In the next step, we used a sample whose knee plot was smooth with no cliff or knee, likely due to a large amount of ambient RNA in the background and poor wetting failure (Fig. 3a). The cell-type specific enrichment analysis was applied to discriminate between true variation and background noise. As a result, we found that 62 cells did not enrich with any cell type (Fig. 3b). The location of detected non-relevant cells on the knee plot showed aggregation after inflection point. It means filtering out non-relevant cells can improve the accuracy of cell calling, especially for samples with wetting failure. We observed ambient RNA profiles detected by enrichment analysis, mainly enriched in the bottom-left corner of the quantification plot (Fig. 3c). UMAP projection plot did not show an accumulation of ambient RNA profiles for specific clusters or regions (Fig. 3c). We compared the expression profile of these 62 cells versus the ambient RNA profile estimated using small barcodes by the EmptyDrops algorithm which did not flag them as empty droplets [8]. Scran package was applied to detect doublets/multiplets, and 29 cells scored as potential doublets (score > 1.5 marked as doublets) [9]. Therefore, the 62 cells cannot be some novel cell types, and by removing them, we do not lose potential novel biological findings.

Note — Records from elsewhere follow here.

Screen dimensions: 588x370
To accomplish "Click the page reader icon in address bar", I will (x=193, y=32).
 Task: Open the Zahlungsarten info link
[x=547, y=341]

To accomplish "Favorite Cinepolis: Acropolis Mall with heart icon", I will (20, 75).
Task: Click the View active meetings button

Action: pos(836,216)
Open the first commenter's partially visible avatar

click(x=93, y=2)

Further exploration using 286 single-cell gene expression profiles from humans and mice similarly did not show a significant association between the number of cells per sample and the number of detected cells as background noise using cell-type enrichment analysis (Supplementary File S1) (Fig. 3d). These findings confirm that confounding variables, such as cell detection rate, do not affect the application of cell-type specific enrichment analysis to discriminate between cells and expression activity associated with ambient RNA.

We use the summary of QC measures from 342 shallow sequenced gene expression profiles from humans and mice to specify the optimal sequencing saturation required to run the CellTypeEnrichment() function (Fig. 4a). The results showed that sequencing saturation may influence the ability of cell type enrichment analysis using scQCEA, and the estimated minimum sequencing saturation and a fraction of reads in cells required for this tool to function are 11.3% and 15.5%, respectively (Fig. 4b-c). The recommended number of cells per sample and reads per cell for standard pooled scRNA-seq workflows would provide optimal input for the CellTypeEnrichment() function (50,000 reads per cell to have about 1,200 to 4,000 genes per cell).

Fig. 4
figure 4

a QC metrics generated by the Cell Ranger tool for 342 human and mouse gene expression profiles. The CellTypeEnrichment() function could successfully generate results for samples with 11.3% sequencing saturation (b) and 15.5% fraction reads in cells (c)

Comparison to other tools

Several other tools that can perform quality control have been introduced. While many formats are available to store the results of scRNA-seq analysis (e.g., h5ad), we use CSV as a generic data transfer format for required inputs to run scQCEA. Although other packages can generate interactive reports, including general QC metrics, scQCEA includes visualisation of different approaches (e.g., CITE-SEQ, VDJ, mxATAC). Furthermore, no other toolkits currently use cell-type enrichment analysis to allow expression-based quality control of sets of samples (Table 1). scQCEA can be applied to analyse and report both single cell 3' and 5' gene expression libraries, as the two assays are similar but capture different ends of transcripts. scQCEA generates a section in the interactive report, called GML (Grouped Multiple Libraries per sample), to present the aggregated QC measures for several sequencing runs of the same library (e.g., increase read depth by resequencing the same library).scQCEA visualises QC metrics in standardised HTML reports and stores result in zip format, which facilitates archiving the reports and keeping track of experimental and computational experiments. For a large data set including 56 gene expressions and 16 VDJ profiles, the run time of generating an interactive QC report using the GenerateInteractiveQCReport() function is 21.03 s.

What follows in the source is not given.